DAVIS CHAMBER AND BANK OF UTAH EVENT
Brice Wallace
It’s not often that a keynote speaker tells his audience he wants them to leave “a little bit nervous.”
But not all speakers are Elliot Eisenberg. The chief economist at GraphsandLaughs LLC, Eisenberg is famous for presenting economic information in a pleasant, easy-to-understand and humorous way.
With plenty of both graphs and laughs for his audience, “The Bowtie Economist” recently told a crowd in Layton that a recession may hit this year and despite a “remarkably resilient” national economy, 2024 will probably not be a great year.
“The recession is going to last eight, nine months, seven months — not long,” Eisenberg said at an economic outlook event presented by the Davis Chamber of Commerce and Bank of Utah at the Weber State University-Davis Campus in Layton. “This won’t be a great year, but it’s not going to be an awful, terrible, memorably bad year. It won’t be.”
Acknowledging that about 45 percent of economists are predicting a recession, he said a main concern of his is that incomes will not keep up with inflation.
“I’m a little nervous. I’m not terrified, I’m not slashing my wrists, I’m not jumping out of an airplane and deploying my parachute. I’m just a little nervous, that’s all,” he said. “I don’t want you to walk out of here saying, ‘He thinks we’re going to have a recession and that’s terrible.’ No. I want you to walk out thinking, ‘He thinks we might get a recession and it’ll be garden-variety.’ … I want you to walk out of here a little nervous. Not real nervous, but just a little, just a little, just a little.”
The U.S. has had three bad recessions since the Great Depression: in the 1970s, in 1981-82 and in 2008-09, he said. “I’m not talking a recession like that,” he said of his 2024 outlook. “It’s not going to happen. … This will be a garden-variety recession.”
Such a garden-variety recession would see GDP, for example, with 1 percent growth rather than 1.5 percent, he said.
“Yeah, they’re small, nothing tragic happens, we get on and we forget about them,” Eisenberg said of such recessions. “If we get a recession, that’s what this will look like. This is not going to be a barn-burner, this is not going to be an economy-whipping recession.”
A year and a half ago, many economists predicted a recession by now. “I didn’t,” he said. “I thought that we would be getting weaker by now, but we haven’t quite, and I’ve gotten a little more optimistic that we avoid a recession. I still think we get one.”
Eisenberg cited several historical stats that lead him to think that way, but he also acknowledged that a recession can be avoided if household spending continues to be strong. Right now, “it’s spectacular,” he said. “We are spending our collective brains out.”
“As long as households are confident in their job and unemployment is low, they feel good, they spend, firms invest, the economy is good to go,” he said. “But if households lose confidence that they’re not going to have a job or that they’ll lose their job, they’ll pull back on spending, then firms stop investing and — congratulations — you’re in a recession, and recessions generally occur because of a loss of confidence. Consumers lose confidence, businesses lose confidence, and then we’re done.”
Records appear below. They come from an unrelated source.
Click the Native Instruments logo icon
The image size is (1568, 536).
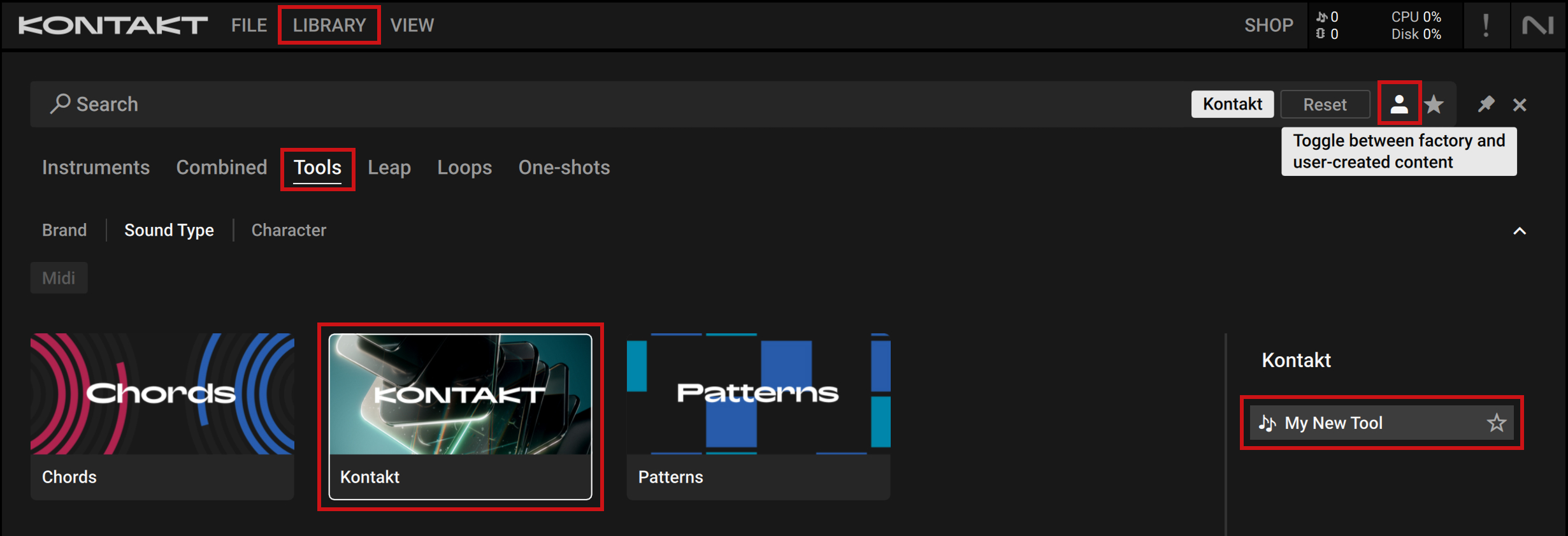1538,25
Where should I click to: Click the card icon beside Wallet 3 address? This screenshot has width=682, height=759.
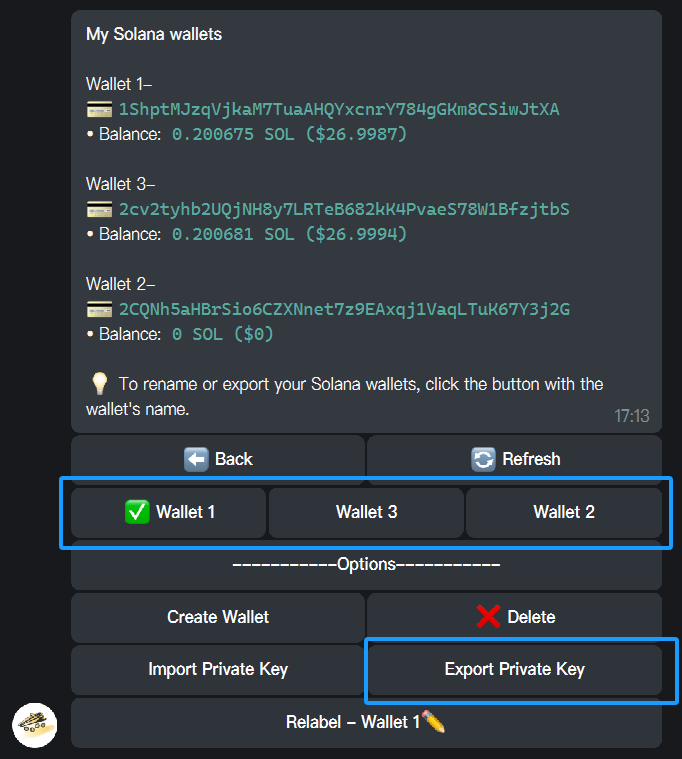point(99,210)
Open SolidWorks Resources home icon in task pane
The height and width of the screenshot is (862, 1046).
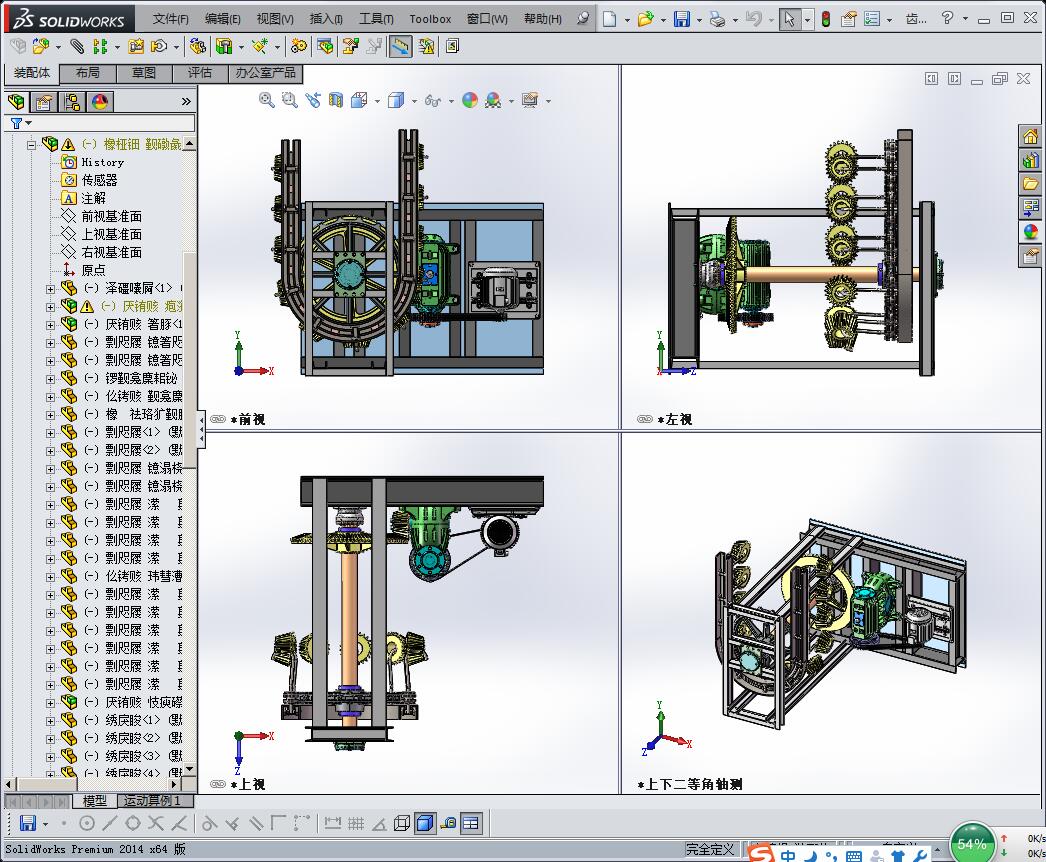pos(1030,137)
In PowerPoint slides and commentary, Eisenberg noted that the Federal Reserve has stopped raising rates, job growth will most likely slow, inflation should keep decelerating, and people should keep an eye on inflation and unemployment rates.
Nationally, household balance sheets have improved and will continue to do so. The cost of goods is coming down, in part because of better supply chains following the COVID pandemic. Auto sales “have been pretty good” because of a pent-up demand following COVID, and used-car prices “are coming way down.” The services sector is “hanging in there,” and while manufacturing is improving, it’s too small of a sector to drive the nation to higher inflation. “Manufacturing could go into a recession; the economy doesn’t,” he said. Likewise, the office-building sector is not doing well but that is not enough to wreck the economy, he added.
Eisenberg spoke in glowing terms about Utah, which is experiencing population growth twice the national rate although not as fast as in the past because housing prices are so high.
“But you’re still growing nicely, which is helpful,” he said. “You have population growth and in-migration. You’re a good state. Education levels are high. I mean, there’s no real problems here. You’re not like godforsaken Illinois or New Jersey. …”
Eisenberg presented similar talks at events in Lehi, Ogden, Salt Lake City and Logan that Bank of Utah coordinated with other chambers of commerce.